Drafting resolution plans
The Financial Stability Authority draws up resolution plans for credit institutions and investment firms. The Authority is responsible for drafting such plans for smaller institutions. As regards large institutions, the responsibility for preparing resolution plans lies with the Single Resolution Board, but the planning takes place in cooperation with the Financial Stability Authority. These plans are drawn up for the institutions at group level. Resolution plans for foreign groups are drafted in resolution colleges under the leadership of the resolution authority of the institution's home state.
A resolution plan provides for a situation where a credit institution or investment firm is failing. A strategic business analysis is undertaken to identify the resolution strategy which is the most appropriate for the institution. The plan must specify the measures to be taken in a crisis situation in order to ensure continuity of the critical functions provided to third parties by the institution. The effectiveness of the resolution strategy is tested for different crisis scenarios. The resolution is to be carried out in a manner ensuring that adverse consequences for financial stability are minimised. The resolution should also protect depositors, and bank customer assets and property. The plans must not assume extraordinary public financial support or central bank emergency liquidity assistance.
The Resolution Act empowers the Financial Stability Authority to take different types of decisions in respect to institutions falling within its remit. Some of the decisions are already taken during the resolution planning phase and may thus apply to operationally viable and financially sound institutions.
As a rule, a resolution plan is drawn up for each institution annually. For small institutions and other institutions of minor significance for the financial system, simplified plans may be prepared and updated less frequently. The Financial Stability Authority decides on applying institution-specific simplified obligations. The Financial Stability Authority must assess the impact of the institution's entering into insolvency proceedings on the operation of the financial markets, other institutions, the availability of finance and the wider economy. The Financial Stability Authority cooperates with the Financial Supervisory Authority (FIN-FSA) in order to ensure consistent application of simplified obligations in recovery and resolution plans.

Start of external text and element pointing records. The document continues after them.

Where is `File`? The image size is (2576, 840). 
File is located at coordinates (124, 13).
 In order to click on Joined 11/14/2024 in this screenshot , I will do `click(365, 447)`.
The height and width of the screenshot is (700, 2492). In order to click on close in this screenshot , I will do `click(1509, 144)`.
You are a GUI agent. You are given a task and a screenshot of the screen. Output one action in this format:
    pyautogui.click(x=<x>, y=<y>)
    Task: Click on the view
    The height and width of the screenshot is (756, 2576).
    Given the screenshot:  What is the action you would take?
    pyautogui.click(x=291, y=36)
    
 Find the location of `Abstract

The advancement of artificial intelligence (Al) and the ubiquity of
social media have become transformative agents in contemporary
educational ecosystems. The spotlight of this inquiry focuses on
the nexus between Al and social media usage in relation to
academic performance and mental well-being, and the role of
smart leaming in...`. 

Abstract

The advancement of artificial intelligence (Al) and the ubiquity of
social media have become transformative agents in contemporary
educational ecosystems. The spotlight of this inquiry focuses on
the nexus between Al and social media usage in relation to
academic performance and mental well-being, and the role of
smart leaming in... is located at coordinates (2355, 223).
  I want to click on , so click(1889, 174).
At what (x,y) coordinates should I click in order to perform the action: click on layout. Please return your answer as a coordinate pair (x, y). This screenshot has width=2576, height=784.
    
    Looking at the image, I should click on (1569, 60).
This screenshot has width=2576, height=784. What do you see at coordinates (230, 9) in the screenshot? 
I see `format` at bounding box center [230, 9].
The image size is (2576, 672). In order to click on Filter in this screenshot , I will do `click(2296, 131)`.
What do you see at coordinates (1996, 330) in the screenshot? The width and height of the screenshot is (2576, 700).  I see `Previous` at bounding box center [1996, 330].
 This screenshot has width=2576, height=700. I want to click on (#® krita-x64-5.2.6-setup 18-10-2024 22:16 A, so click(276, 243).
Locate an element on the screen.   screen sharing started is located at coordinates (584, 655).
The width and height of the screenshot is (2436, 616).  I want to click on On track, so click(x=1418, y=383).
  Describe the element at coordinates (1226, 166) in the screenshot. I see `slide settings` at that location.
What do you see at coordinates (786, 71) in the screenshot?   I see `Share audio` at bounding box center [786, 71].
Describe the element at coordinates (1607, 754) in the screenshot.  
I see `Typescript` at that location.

The Financial Stability Authority is also required to assess the institution's resolvability at the same time as it drafts or inspects the institution's resolution plan. If the Financial Stability Authority then determines, after consulting with the FIN-FSA, that there are material impediments to the institution's resolvability, it must notify the institution thereof in writing. If the institution is unable to put forward sufficient measures for removal of such impediments, the Financial Stability Authority may require the taking of different measures by the institution. Such measures may concern, among other things, limitation of the institution's exposures, sale of assets, restriction or termination of individual operations or changes in the institution's legal structures.
The institution must at all times meet, at institution-specific and consolidated level, at least the total minimum requirement determined by the Financial Stability Authority for own funds and eligible liabilities subject to write-down and conversion powers (the MREL requirement). Any decisions on the minimum requirement for own funds and eligible liabilities are to be taken as part of the formulation of the resolution plan.
The Financial Stability Authority has no independent powers to impose administrative sanctions on institutions, but any sanctions for failure to deliver information required for drafting resolution plans will be imposed by the FIN-FSA upon proposal by the Financial Stability Authority.